Investor flows into income-focused equity fund SPYI have gained momentum in the second half of the year as equity performance faltered [c1a410ab]. The fund seeks to provide higher income through call options and actively manages them to capture gains or minimize losses. The options used are index options, offering tax advantages as Section 1256 Contracts [c1a410ab].
Selling covered calls against stock positions is a solid options strategy that can provide a security blanket for investors who are nervous about stocks [98fb11a5]. This strategy involves selling covered-call options against stock positions to generate income and dampen portfolio volatility.

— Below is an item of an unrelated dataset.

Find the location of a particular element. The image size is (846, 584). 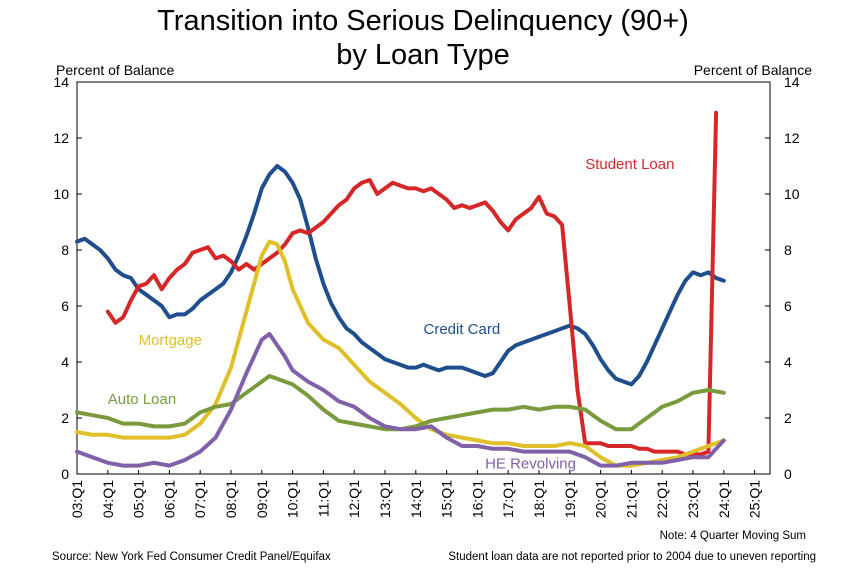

Barry Martin, manager of the Shelton Equity Income Investor fund, shares three guidelines for selling covered calls: stick to quality names, keep the timelines tight (around 45 to 60 days), and sell options just a little bit out of the money (around 7%-10%) [98fb11a5].
Martin's top 10 fund holdings include Apple, Meta Platforms, Amazon.com, and Alphabet [98fb11a5]. Selling covered calls carries the risk of missing out on upside if the stock shoots up, and the income generated is taxed at a higher rate than dividends or long-term gains. However, the strategy can be used in tax-protected accounts like IRAs to mitigate tax implications [98fb11a5].
The Madison Covered Call and Equity Income Fund follows a covered call strategy, sacrificing upside growth potential for downside protection [195ce063]. The fund's individual equity positions lagged relative to the S&P 500 index in the first quarter of 2024, which had a strong performance, gaining 10.6% [195ce063]. The fund remains defensively positioned and aims to protect capital in an increasingly risky market environment [195ce063]. The fund's investment strategy letter highlights the risks in the stock market, including high valuations, concentration in a few stocks, and the potential for a market correction [195ce063].